Pittsburgh – Squirrel Hill shuls

I’ve now been to every shul in Squirrel Hill (except for a few of the informal minyans)

Some of these shuls only have Friday night/Sat morning services.  The full service shuls are Chabad, Shaarey Torah, Poale Zedek, Kollel, Young Israel and Beth Shalom.

Shaarey Torah (about 50-75 men on shabbos; 125 on Rosh Hashanah)

The more liberal minded of the two big modern Orthodox shuls- not so much based on its rabbi but its congregants.  You see shorter sleeves, fewer wigs etc on the women who go there than at Poale Zedek (though more than at Young People’s).  Rabbi is big sports fan, New Yorker, has a casual manner.  Hawkish politically, preached against Iran deal first time I saw him (not my taste, since my foreign policy views are closer to Ron Paul than Norman Podhoretz).  Rosh Hashanah sermon was apolitical and was OK (something about reframing matters to aid in the teshuva process). Very likable one on one; one of these guys who I like better the more I see him.
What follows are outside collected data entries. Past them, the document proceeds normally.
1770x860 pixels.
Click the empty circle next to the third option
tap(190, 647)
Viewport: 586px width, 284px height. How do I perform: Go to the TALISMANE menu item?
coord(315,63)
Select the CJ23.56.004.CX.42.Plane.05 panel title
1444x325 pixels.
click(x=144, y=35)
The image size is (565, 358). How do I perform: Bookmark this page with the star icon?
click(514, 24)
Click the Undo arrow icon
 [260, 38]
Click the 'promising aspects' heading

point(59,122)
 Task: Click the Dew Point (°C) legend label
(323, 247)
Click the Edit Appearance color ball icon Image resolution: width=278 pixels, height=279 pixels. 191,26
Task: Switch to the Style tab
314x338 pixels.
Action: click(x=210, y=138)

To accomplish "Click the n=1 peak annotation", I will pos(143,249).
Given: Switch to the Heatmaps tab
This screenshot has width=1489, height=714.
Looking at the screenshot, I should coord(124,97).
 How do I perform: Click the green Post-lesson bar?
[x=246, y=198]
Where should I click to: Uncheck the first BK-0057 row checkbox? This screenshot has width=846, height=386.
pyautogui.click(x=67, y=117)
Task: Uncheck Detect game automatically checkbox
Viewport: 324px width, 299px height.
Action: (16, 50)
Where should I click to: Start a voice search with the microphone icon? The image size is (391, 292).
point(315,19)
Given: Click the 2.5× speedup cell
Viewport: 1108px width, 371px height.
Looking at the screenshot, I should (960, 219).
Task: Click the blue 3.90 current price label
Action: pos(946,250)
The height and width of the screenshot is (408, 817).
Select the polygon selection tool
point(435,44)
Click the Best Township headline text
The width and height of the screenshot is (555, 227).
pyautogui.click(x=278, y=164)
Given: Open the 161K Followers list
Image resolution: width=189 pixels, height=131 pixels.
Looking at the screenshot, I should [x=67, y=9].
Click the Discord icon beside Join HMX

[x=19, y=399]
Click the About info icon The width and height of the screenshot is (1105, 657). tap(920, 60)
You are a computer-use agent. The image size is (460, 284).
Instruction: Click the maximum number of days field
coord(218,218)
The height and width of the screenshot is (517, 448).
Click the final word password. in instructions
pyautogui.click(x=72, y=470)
Kiddush is bigger than average Queens Kiddush but smaller than average Manhattan Kiddush (i.e. not full meal).  The first time I was there I got a lunch invite from the rabbi (mixed bag – good to be invited but I wonder if it suggests lack of bench strength in this area).  Second time I had prearranged invite.  I’ve been to both here and Poale Zedek (see below) twice (as of Yom Kippur) for Seudah Shlichit (the third meal on Shabbos between mincha and maariv); PZ’s is more social and has better food, so I think I prefer PZ for that.

There is also a 7:15 minyan; it has about 15-20 guys, ends 9:10 so less than 2 hours- probably the quickest Shabbos minyan I’ve ever been to.  No sermon.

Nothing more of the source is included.